Adına ilham veren kurgusal Jurassic Park'ın aksine, Pleistosen Parkı, nesli tükenmeden geri getirilen hayvanları içeren bir turist oyun alanı değil. Parkın web sitesi, 6 kilometrekarelik bir alanı kaplıyor ve parkın web sitesine göre, hepsi Zimov ve meslektaşları tarafından sahaya getirilen ren geyiği, geyik, misk öküzü, bizon ve atlara ev sahipliği yapıyor.

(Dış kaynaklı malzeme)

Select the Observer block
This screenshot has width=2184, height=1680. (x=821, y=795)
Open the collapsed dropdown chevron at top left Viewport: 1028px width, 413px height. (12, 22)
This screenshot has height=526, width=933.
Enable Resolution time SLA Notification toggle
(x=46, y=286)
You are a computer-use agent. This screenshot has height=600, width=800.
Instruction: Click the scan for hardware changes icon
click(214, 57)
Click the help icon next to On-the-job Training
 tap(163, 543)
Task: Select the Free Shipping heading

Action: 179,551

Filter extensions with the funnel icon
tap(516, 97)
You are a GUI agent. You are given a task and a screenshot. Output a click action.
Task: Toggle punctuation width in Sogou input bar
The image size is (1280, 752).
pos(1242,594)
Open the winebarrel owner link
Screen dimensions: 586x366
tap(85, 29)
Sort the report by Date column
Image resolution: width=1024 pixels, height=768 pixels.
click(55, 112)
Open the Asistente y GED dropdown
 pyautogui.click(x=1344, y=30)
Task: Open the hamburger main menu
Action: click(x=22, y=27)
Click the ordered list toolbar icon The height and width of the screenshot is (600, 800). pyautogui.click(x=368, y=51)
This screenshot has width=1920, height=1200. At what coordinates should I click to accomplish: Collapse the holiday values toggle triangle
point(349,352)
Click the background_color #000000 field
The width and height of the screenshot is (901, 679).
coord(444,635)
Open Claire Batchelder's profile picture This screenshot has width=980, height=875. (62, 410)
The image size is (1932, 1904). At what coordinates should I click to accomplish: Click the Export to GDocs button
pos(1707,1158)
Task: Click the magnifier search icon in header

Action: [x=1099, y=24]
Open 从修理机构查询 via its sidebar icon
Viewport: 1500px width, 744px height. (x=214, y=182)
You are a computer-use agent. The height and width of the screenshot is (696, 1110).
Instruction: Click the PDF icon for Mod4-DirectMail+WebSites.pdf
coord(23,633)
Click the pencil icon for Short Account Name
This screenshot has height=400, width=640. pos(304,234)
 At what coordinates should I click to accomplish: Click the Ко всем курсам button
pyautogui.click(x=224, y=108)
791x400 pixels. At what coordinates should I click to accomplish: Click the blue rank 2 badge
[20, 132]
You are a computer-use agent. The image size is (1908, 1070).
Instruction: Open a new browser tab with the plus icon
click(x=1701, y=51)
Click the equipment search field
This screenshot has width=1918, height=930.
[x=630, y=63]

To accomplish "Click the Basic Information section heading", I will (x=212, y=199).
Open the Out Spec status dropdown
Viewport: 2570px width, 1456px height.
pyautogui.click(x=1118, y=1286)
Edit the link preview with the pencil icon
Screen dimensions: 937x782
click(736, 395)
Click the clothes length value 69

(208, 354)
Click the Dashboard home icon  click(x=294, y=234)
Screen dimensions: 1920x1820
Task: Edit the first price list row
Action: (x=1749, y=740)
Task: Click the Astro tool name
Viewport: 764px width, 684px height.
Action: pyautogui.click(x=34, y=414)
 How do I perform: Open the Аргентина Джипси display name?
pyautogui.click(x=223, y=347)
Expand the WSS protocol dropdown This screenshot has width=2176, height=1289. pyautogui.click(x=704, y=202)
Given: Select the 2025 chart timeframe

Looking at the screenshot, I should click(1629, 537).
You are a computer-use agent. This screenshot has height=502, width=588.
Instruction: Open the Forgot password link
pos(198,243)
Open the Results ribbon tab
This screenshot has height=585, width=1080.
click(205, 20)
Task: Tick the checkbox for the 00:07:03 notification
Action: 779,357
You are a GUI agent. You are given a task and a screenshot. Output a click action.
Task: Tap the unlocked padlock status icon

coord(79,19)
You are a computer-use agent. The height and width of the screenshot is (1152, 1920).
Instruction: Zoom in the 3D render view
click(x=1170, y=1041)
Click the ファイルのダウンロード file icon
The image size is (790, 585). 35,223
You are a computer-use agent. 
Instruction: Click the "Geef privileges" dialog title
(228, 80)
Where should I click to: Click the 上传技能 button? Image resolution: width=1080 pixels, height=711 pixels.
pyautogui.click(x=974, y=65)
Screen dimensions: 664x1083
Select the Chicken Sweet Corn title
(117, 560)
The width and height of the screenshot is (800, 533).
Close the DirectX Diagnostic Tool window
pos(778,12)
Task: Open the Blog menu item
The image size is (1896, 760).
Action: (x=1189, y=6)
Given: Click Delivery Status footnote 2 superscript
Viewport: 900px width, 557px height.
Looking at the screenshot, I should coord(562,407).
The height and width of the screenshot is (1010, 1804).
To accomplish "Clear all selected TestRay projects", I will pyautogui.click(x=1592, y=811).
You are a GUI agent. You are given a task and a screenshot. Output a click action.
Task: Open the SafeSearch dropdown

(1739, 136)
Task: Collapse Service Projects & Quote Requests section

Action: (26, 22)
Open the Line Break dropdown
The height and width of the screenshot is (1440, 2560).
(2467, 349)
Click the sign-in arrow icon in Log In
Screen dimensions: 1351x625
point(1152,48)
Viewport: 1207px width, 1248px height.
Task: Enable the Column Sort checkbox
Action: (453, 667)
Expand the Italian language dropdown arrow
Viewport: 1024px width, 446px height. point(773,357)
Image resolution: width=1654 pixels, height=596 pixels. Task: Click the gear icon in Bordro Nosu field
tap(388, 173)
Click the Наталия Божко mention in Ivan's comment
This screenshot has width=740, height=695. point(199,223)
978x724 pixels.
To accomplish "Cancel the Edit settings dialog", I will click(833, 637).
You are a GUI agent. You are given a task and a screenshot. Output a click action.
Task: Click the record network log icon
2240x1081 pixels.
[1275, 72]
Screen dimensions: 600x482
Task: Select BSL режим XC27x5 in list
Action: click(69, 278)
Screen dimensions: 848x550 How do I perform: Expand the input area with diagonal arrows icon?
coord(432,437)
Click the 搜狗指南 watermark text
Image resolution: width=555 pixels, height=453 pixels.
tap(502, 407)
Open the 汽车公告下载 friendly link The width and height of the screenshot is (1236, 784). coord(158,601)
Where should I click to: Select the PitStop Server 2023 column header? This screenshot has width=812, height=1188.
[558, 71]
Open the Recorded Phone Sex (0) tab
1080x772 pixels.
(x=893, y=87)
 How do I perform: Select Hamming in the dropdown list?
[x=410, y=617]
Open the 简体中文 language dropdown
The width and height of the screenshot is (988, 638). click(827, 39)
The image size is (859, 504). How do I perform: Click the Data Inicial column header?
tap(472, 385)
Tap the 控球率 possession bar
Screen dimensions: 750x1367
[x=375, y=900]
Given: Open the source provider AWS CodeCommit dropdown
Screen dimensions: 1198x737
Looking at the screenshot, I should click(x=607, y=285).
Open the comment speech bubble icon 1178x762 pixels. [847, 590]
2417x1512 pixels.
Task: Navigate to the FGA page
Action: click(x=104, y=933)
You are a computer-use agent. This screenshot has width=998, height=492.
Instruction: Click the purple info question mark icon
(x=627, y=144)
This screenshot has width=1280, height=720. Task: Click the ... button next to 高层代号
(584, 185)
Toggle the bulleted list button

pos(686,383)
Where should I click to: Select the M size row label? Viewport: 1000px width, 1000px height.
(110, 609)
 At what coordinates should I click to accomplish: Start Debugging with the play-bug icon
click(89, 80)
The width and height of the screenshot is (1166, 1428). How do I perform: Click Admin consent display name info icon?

İlk hayvanlar 1988'de geldi ve o zamandan bu yana, ekosistem büyük otlakların varlığına uyum sağladı. Live Science'a verdiği demeçte, Zimov, parkın bitki örtüsünde değişiklikler ve daha fazla çim ile ortaya çıkmaya başladı - ki bu da yenilmesine tepki olarak artıyor.

Çim ve çalılarla kaplı toprak, ormanlarla kaplı topraktan daha fazla karbon tutar, Zimov ve meslektaşları keşfetti. Bilim adamları parkın içinden ve sınırlarının dışından toprak örneklediler ve hayvanların son 20 yıldır otladığı yerlerde daha yüksek karbon konsantrasyonları buldular. Yerel bitki örtüsü daha fazla çime dönüştükçe, bu alanlar atmosferden daha fazla karbon ayırdı ve onu Arktik topraklarında sakladı, Zimov açıkladı.

"En çok hayvana ve en yüksek otlara sahip olduğumuz yerde, topraktaki en yüksek karbon içeriğine sahiptik." Dedi. Yüksek derecede otlanan alanların, otlamanın olmadığı yerlerden daha derin karbon depolaması da gösterdiğini de sözlerine ekledi.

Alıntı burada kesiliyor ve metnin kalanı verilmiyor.